- Education: University of Arizona
- Scientific career
- Thesis: Climate variability in the Southwestern United States as reconstructed from tree-ring chronologies (1996)

= Connie Woodhouse =

Hydrologist

Connie A. Woodhouse is a regents professor at the University of Arizona who is known for her use of tree rings to reconstruct the hydroclimate of the past, especially in western North America. In 2022 she was elected a fellow of the American Geophysical Union

== Education and career ==
Woodhouse has a B.A. from Prescott College (1979), an M.S. from the University of Utah (1989), and a Ph.D. from the University of Arizona (1996). Following her Ph.D., Woodhouse worked at the University of Colorado Boulder until 2007 when she moved to the University of Arizona as an associate professor. In 2013 she was named professor in the School of Geography and Development, and in 2020 she was named a regents professor.

== Research ==
Woodhouse's early research examined the long-term variability in drought conditions in the United States.
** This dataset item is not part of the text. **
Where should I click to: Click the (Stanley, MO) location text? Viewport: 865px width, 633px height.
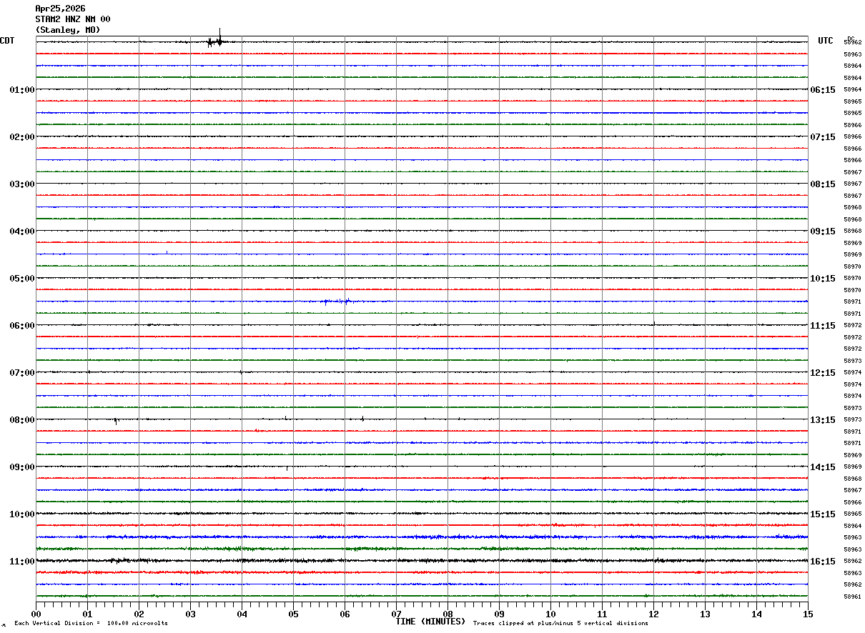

She has used dating with tree rings to examine the flow of water and snow levels in Colorado. Her research extends into considerations of air temperature, the efficiency of stream runoff, and flash droughts. Her work on droughts in the past has indicated the potential of Dust Bowl conditions in the future. Thus, her work on past climate has implication for the future impact of drought conditions

== Selected publications ==

- Cook, Edward R. (2004). "Long-Term Aridity Changes in the Western United States"
- Park Williams, A. (2013). "Temperature as a potent driver of regional forest drought stress and tree mortality"
- Woodhouse, Connie A. (1998). "2000 Years of Drought Variability in the Central United States"
- Woodhouse, Connie A. (2006). "Updated streamflow reconstructions for the Upper Colorado River Basin: Updated Colorado River Reconstructions"
- Cook, Edward R. (2010). "Megadroughts in North America: placing IPCC projections of hydroclimatic change in a long-term palaeoclimate context"

== Awards and honors ==
In 2016, Woodhouse received the José A. Boninsegna Frontiers in Dendrochronology Award in recognition of her work in reconstructing past climates and for sharing this information with people who manage water resources. In 2022 Woodhouse was elected a fellow of the American Geophysical Union.